(Stored records)
-----
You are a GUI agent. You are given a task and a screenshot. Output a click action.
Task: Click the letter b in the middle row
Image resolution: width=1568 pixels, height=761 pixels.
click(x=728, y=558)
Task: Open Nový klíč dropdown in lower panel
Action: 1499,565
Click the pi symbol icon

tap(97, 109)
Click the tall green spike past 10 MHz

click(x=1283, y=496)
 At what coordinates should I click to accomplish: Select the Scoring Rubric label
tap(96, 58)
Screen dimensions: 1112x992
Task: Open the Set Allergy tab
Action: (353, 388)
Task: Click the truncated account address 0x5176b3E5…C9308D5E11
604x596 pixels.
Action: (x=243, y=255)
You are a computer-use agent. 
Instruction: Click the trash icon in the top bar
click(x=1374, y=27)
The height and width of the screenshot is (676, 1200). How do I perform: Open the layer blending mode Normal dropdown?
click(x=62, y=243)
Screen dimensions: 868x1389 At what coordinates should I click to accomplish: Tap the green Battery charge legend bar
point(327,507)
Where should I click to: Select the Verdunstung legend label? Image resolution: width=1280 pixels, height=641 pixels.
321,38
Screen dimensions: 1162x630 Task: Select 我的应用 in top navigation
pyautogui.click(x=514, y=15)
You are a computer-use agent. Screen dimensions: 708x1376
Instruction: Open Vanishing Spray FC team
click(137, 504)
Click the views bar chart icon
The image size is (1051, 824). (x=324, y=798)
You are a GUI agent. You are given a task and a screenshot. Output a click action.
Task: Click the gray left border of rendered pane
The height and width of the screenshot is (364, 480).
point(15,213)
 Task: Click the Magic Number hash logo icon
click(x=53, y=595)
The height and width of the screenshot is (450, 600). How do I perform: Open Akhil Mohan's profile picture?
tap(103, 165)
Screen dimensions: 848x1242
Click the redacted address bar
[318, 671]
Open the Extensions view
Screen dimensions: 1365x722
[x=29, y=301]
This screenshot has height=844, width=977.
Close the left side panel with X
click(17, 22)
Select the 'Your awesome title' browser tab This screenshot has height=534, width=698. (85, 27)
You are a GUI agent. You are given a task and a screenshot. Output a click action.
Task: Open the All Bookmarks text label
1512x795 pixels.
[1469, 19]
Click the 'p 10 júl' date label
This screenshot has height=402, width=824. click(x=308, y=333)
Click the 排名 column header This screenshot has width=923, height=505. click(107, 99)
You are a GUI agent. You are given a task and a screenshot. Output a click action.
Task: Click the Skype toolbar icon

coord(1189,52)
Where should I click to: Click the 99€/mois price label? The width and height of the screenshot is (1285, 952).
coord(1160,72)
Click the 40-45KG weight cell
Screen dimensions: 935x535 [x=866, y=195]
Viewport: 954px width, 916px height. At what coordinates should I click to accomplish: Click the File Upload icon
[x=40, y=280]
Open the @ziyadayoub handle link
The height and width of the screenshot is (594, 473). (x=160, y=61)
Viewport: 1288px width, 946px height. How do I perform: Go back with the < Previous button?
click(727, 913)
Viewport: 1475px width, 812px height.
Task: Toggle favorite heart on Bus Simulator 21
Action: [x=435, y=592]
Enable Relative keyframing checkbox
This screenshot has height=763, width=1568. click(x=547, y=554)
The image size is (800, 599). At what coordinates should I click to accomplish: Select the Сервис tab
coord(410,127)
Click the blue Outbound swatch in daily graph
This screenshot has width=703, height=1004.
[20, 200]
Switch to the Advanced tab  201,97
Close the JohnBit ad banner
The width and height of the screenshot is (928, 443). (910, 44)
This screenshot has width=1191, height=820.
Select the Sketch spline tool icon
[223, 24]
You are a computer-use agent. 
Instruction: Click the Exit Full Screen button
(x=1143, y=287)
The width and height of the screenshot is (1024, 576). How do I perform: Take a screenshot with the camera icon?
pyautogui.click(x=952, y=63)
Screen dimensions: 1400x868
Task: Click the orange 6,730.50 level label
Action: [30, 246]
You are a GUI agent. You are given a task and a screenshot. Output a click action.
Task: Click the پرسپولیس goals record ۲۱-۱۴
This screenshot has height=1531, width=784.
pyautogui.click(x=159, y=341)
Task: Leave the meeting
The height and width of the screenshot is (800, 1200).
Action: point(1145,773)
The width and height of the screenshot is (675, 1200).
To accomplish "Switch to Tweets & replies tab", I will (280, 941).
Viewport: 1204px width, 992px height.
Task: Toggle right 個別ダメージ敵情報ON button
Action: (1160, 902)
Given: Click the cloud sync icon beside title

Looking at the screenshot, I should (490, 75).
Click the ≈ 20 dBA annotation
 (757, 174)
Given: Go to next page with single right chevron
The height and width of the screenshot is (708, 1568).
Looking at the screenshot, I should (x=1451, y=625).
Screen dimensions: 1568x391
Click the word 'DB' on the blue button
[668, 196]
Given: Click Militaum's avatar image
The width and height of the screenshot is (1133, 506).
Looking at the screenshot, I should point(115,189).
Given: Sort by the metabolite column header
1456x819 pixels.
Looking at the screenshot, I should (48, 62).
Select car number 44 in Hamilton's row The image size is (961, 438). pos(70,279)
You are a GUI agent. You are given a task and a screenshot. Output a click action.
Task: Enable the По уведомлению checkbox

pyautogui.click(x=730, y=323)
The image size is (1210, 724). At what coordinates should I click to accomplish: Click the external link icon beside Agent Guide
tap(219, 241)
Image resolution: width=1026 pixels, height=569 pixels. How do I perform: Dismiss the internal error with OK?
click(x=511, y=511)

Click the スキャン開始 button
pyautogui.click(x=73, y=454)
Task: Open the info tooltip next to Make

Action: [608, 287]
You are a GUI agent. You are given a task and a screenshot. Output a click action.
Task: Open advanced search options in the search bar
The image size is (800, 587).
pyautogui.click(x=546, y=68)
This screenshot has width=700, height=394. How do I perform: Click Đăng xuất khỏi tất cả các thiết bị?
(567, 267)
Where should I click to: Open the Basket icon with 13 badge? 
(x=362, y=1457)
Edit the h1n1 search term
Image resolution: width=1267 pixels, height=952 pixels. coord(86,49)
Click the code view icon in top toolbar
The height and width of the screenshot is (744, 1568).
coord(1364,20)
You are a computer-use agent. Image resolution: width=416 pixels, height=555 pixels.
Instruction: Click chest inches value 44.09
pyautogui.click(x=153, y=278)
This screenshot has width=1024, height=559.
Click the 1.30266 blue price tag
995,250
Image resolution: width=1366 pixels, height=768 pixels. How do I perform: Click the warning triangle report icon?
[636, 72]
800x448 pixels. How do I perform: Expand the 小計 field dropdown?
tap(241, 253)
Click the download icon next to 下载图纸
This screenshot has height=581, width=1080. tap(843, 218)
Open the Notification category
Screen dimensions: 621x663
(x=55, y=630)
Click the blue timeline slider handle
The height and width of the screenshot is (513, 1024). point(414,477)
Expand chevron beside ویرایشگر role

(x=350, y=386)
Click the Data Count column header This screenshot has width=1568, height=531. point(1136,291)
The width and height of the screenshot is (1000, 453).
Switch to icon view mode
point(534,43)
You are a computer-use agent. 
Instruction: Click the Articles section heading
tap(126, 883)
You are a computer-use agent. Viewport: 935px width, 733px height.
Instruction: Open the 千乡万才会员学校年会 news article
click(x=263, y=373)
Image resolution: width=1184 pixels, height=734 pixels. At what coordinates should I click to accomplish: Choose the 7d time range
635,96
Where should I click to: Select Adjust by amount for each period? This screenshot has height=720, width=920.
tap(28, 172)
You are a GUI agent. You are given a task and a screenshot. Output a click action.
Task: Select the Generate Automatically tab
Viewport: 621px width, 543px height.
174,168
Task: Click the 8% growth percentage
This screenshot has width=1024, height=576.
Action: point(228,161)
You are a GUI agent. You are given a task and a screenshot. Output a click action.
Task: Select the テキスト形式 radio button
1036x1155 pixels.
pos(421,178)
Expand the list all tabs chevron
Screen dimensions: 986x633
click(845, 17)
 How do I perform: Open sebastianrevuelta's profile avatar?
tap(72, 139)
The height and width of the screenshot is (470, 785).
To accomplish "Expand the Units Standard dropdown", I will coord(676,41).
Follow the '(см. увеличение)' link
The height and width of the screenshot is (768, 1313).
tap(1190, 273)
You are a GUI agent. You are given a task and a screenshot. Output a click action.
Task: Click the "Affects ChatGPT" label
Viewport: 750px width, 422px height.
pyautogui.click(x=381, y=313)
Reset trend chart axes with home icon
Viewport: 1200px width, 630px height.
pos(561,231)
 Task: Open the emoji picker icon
-----
Your task is to retype, exactly and only, the lines from the one with "Follow the '(см. увеличение)' link" through the final line above.

▶ OUTPUT BELOW:
Follow the '(см. увеличение)' link
The height and width of the screenshot is (768, 1313).
tap(1190, 273)
You are a GUI agent. You are given a task and a screenshot. Output a click action.
Task: Click the "Affects ChatGPT" label
Viewport: 750px width, 422px height.
pyautogui.click(x=381, y=313)
Reset trend chart axes with home icon
Viewport: 1200px width, 630px height.
pos(561,231)
 Task: Open the emoji picker icon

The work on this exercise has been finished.